【紙コミックス①巻11/8発売②巻12/6発売✨】鬼畜御曹司の甘く淫らな執愛

 けれども、相当酔っているせいか、一向に口を開く素振りのない蔵本に、私はだんだん焦れてきた。

 そりゃ、そうだろう。

 つい今し方、タクシー呼ぼうと思って手を上げかけたところで、いきなり腕を掴まれて、この路地に引っ張り込まれたのだから。

「ちょっと先輩、タクシー呼べないじゃないですか。どいてくださいよ」
「お前、隼のセフレなんだろ?」
「何言ってんですか、違いますから」

 そうして焦れた私に返ってきたのが、王子とのことだったものだから、またまた吃驚だ。

 だからって、そんなこと、認められるはずもない。

 きっと王子だって、いくら幼馴染みらしい蔵本に、そんなことまで話しているとは到底思えないし。

 私だって、関係のない第三者なんかにとやかく言われたくない。

「隠したって無駄だ。隼とは兄弟くらい付き合いが長いんだ。見てれば分かんだよ」
「だったらなんだって言うんですか? もしそうだとしても、蔵本先輩には関係ないことです」

 だから、すぐに、いつも部下に放つのと同じように、冷たい口調で突っぱねたというのに……。

「あぁ、関係ないね。ただ、隼のことを好きな女を好きになって、けど、やっと好きになってもらえてたと思ってたのに。忘れられなくて、俺とももう一緒にいられねーつってフラれた俺から、忠告しといてやる」

 思いもしなかった言葉を口にした蔵本の、酔っているせいもあって、潤みを帯びた瞳がやけに悲しげで、今にも泣き出してしまいそうな表情を目の当たりにしてしまえば、それ以上突っぱねることはできなくなってしまっていた。
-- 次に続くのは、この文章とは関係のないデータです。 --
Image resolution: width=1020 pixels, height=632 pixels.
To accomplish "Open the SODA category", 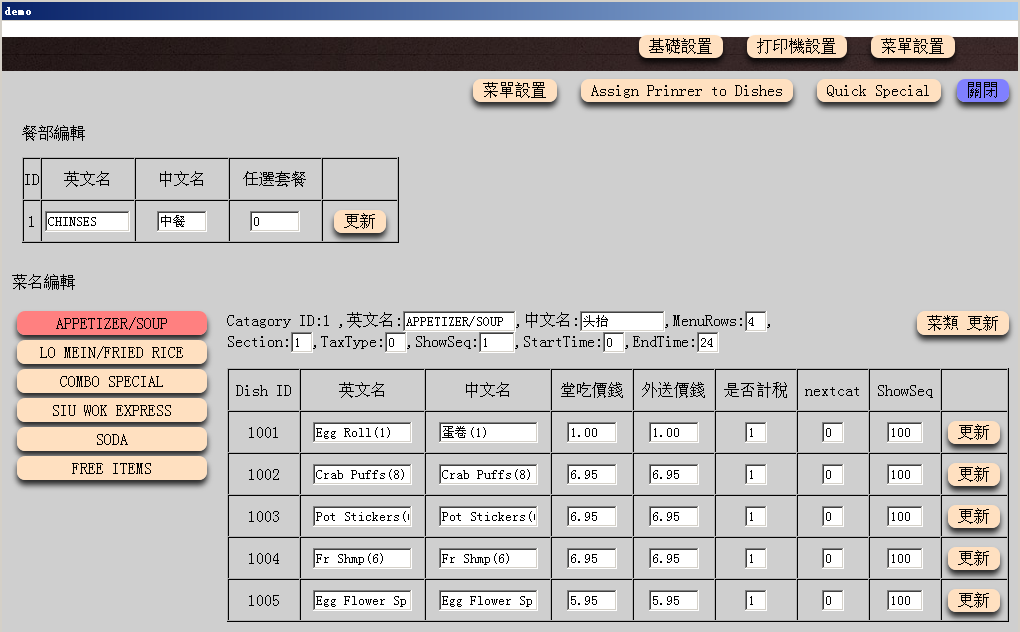I will [x=111, y=440].
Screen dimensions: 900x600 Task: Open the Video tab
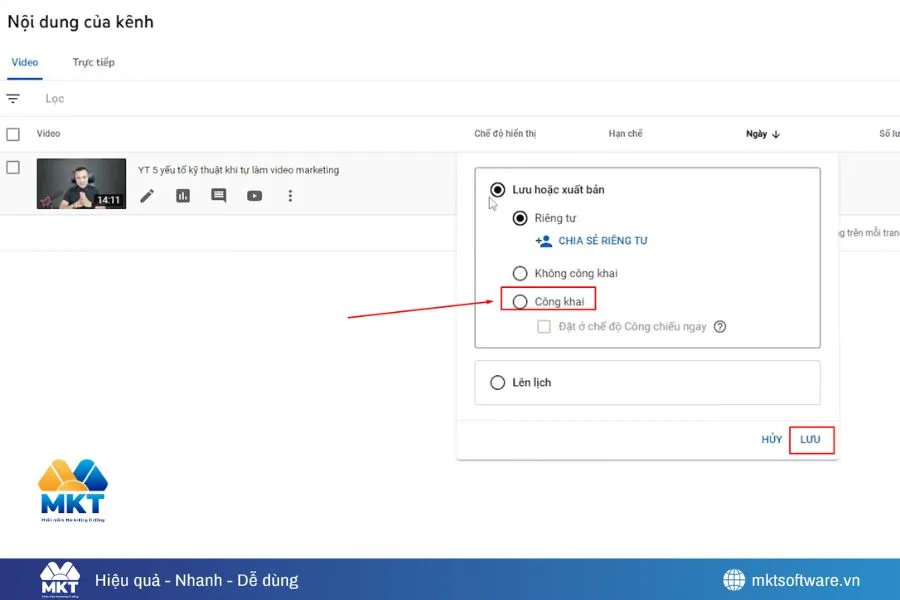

「本気になる前にセフレなんてやめとけ。あいつ今事情があって、見合いさせられてて。今は片っ端から断っちゃいるが、近いうち身を固めることになると思う」
「へぇ、そうなんですか」

 ーーだから最近、ぜんぜん連絡くれないんだ。そうなんだ。

 いつかそういう時がくるんじゃないかという予感めいたものはあったけれど、いざその時がきていまうと、結構ショックなモノなんだなぁ。

 なんて柄にもなく、ちょっとばかりセンチな思考に傾きかけてしまったけど、本人から宣告された訳じゃない。

 だから、王子本人から宣告されるまでは、まだ、猶予だってあるはずだ。

 これから徐々に王子への募りに募ってしまった想いを消化していけばいいだけのこと。

 ーー簡単なことだ。

「そうなんですかって、あんまり驚かないんだな?」
「まぁ、そりゃ、神宮寺先輩の立場からすれば、そういう政略結婚的なこともあるのかもなぁ……とは思っていたんで。別に驚きはないですね。元々割り切ってましたし」

 そのはずだったのに、どうしてこんなにも悲しいんだろう。泣きたくなるんだろう。

 そんなことを胸の内で呟いていると、眼前で都会の煌びやかなネオンに照らしだされた蔵本の顔がグニャリと歪んできて。

「お前みたいないつも気の強い女がそんな風に泣くなんて反則だろ。バカ」

 そこにすかさず、いつもの茶化すような声とは違った蔵本の切なげな声音が耳に届いたと思った時には、既に蔵本によって腕の中に閉じ込められた後だった。

 どうやら私は柄にもなく人前で泣いてしまっているらしい。